A vocal contingent of scholars, advocates, and elected officials has raised alarms about the economy becoming too concentrated at the expense of competition, innovation, prices, and wages. Their arguments hinge on the idea that corporate profits have been rising. But a new report released today by the Information Technology and Innovation Foundation (ITIF), the world’s leading think tank for science and technology policy, finds that corporate profits actually are now lower than they were in the 1960s.
“Profits are difficult to calculate accurately, especially as a measure of market power. Some studies do show a rise in profits over the last few decades, but they rely on simplifying assumptions that limit their policy relevance,” says Joe Kennedy, senior fellow at ITIF, who authored the report. “As a percentage of GDP, profits are actually lower now than they were 60 years ago—a period of strict antitrust enforcement—and they have been decreasing for the last five years.”
The report shows that the modest increase in profits seen in the last two decades has mainly come from U.S. firms’ foreign profits—not a U.S. antitrust issue—and from the financial services industry.
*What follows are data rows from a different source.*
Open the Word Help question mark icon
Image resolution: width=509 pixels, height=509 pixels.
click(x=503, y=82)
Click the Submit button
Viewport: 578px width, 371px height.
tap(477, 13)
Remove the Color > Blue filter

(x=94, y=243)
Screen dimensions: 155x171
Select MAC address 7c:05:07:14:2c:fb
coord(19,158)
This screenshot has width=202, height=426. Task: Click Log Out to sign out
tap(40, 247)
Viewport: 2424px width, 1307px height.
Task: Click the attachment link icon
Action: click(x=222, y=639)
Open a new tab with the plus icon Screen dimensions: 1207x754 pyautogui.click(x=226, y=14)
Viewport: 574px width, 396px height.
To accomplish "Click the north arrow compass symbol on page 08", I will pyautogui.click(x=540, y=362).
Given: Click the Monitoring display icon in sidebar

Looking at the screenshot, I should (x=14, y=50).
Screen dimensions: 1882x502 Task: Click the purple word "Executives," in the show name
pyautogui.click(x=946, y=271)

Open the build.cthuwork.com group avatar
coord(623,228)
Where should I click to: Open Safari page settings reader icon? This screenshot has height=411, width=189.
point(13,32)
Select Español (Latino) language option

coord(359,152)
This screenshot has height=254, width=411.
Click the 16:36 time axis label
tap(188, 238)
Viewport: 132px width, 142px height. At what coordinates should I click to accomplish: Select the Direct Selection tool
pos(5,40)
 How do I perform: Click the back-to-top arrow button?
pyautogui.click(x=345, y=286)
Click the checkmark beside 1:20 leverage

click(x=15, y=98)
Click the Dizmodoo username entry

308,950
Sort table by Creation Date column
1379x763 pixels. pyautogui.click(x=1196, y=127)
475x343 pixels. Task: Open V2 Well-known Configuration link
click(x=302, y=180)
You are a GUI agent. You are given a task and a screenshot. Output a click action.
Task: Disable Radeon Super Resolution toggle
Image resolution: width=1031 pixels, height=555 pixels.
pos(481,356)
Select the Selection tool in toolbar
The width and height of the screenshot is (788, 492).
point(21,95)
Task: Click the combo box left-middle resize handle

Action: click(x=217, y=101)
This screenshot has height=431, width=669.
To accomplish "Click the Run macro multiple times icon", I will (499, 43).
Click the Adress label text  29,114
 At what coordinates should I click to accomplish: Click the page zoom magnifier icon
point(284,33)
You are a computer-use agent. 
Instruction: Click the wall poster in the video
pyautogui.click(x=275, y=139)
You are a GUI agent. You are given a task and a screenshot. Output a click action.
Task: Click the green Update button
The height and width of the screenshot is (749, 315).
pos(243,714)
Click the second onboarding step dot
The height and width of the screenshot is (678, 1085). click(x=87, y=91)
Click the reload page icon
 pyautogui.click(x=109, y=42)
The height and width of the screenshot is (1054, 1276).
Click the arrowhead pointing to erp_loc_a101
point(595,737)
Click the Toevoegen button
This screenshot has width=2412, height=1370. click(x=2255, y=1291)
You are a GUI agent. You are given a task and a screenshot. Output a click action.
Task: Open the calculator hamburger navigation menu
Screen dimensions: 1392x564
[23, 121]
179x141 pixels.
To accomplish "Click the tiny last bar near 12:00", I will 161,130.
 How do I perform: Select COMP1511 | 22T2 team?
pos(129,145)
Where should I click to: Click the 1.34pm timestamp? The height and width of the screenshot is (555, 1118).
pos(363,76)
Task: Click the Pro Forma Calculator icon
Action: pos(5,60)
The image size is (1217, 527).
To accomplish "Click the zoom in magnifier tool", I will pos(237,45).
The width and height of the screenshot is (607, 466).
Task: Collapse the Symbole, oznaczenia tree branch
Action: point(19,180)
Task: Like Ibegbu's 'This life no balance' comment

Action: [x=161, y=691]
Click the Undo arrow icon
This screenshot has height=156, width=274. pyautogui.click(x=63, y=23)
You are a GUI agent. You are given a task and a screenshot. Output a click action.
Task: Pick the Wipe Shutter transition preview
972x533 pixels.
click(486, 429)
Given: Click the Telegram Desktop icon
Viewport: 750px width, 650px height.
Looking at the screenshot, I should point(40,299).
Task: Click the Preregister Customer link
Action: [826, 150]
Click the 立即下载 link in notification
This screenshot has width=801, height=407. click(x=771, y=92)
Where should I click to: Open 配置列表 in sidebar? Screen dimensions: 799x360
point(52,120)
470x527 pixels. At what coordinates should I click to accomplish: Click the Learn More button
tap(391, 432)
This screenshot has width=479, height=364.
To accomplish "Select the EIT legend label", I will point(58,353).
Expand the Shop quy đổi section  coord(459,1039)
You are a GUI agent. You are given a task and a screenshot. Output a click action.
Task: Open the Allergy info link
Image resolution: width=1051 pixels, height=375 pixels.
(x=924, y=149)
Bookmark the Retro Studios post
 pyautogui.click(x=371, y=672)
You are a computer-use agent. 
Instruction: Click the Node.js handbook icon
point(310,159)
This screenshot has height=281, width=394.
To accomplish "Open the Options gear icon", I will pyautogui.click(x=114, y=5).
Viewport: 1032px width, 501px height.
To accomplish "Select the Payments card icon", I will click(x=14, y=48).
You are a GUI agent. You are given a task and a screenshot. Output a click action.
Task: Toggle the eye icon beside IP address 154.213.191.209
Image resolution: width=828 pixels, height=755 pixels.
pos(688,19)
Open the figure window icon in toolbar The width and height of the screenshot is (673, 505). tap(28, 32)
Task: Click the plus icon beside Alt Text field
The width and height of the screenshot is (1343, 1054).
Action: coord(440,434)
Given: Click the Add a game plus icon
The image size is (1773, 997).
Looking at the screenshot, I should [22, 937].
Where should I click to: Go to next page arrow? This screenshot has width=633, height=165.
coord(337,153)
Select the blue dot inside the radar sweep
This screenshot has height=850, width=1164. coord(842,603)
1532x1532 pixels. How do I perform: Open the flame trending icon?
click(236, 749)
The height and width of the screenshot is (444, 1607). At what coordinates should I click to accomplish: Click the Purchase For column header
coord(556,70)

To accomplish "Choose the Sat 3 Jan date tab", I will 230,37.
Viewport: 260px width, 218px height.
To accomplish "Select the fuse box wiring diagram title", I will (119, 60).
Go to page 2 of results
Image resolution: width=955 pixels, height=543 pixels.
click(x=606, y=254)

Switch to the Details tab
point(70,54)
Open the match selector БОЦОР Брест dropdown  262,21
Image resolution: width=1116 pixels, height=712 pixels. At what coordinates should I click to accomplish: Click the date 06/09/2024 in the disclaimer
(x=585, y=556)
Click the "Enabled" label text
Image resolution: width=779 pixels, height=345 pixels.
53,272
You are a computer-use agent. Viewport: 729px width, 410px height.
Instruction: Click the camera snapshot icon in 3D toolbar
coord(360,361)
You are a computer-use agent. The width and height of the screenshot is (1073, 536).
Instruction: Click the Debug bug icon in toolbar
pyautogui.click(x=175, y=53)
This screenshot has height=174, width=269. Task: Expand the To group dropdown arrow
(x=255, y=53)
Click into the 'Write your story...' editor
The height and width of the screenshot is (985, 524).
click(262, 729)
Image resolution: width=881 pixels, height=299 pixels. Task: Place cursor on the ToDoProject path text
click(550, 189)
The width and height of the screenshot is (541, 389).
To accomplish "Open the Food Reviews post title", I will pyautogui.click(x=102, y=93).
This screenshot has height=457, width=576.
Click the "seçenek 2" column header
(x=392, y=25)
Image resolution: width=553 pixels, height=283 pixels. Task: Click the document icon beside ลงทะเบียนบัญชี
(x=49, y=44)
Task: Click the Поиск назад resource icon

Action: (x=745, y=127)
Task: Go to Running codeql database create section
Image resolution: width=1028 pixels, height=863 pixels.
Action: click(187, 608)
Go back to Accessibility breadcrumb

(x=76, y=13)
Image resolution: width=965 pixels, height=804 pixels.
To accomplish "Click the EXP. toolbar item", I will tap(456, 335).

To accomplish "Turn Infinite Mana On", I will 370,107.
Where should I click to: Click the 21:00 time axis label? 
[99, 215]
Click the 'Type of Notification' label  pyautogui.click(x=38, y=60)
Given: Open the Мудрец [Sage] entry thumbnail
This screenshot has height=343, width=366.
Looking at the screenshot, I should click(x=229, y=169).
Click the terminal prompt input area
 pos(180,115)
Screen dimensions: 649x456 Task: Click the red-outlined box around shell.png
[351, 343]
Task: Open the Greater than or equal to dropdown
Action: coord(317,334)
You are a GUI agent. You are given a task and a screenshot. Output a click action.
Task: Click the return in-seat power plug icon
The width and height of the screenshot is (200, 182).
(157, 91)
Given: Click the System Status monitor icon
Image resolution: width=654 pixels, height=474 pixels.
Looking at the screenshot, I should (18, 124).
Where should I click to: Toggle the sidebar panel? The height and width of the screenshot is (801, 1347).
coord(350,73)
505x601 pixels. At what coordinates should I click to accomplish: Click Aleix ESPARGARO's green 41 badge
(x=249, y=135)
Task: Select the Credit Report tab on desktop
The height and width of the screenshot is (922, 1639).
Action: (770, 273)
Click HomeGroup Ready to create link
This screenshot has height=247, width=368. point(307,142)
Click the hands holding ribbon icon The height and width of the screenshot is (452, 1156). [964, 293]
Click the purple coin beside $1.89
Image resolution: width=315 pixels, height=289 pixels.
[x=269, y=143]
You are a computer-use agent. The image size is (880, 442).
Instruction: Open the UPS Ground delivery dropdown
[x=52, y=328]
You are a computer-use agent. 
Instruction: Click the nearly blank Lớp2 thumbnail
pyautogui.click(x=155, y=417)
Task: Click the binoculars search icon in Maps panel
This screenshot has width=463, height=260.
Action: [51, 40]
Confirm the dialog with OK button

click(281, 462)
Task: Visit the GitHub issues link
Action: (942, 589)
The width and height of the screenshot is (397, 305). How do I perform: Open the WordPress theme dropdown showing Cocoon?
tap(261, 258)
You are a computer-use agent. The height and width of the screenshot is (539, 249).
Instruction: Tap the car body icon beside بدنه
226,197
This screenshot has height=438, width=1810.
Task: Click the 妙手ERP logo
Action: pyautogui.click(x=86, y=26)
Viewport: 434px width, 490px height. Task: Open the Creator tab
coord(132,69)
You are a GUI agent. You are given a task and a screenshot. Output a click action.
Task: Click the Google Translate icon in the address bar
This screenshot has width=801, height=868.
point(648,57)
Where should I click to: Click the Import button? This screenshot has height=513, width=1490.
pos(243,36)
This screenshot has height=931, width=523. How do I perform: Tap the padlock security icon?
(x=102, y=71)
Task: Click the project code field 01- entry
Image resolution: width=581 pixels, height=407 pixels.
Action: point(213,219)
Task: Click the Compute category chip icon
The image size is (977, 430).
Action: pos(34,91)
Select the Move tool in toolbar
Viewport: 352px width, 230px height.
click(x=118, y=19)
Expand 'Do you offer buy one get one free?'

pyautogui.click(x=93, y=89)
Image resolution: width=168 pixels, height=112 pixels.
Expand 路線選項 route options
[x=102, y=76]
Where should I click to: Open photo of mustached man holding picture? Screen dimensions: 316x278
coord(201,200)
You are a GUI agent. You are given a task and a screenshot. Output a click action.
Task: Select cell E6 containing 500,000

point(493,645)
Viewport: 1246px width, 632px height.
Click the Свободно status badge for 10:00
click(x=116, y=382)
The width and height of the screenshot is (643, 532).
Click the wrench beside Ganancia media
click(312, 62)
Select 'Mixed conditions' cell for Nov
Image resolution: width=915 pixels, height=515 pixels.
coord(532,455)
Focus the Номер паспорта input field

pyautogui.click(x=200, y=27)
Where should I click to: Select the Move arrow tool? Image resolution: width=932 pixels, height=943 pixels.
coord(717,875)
Meanwhile, domestic profits from nonfinancial companies have been trending downward since the 1950s, which undermines alarmists’ claims.
“You might think the easy way to resolve this issue would be to look at profit data by itself. But that distorts the picture,” adds Kennedy. “For many pundits and advocates, there is no question that corporate profits have risen substantially. But when you control for factors such as the change in industry composition in the overall economy and consider profits as a share of this big pie, the long-term trend has been in decline.”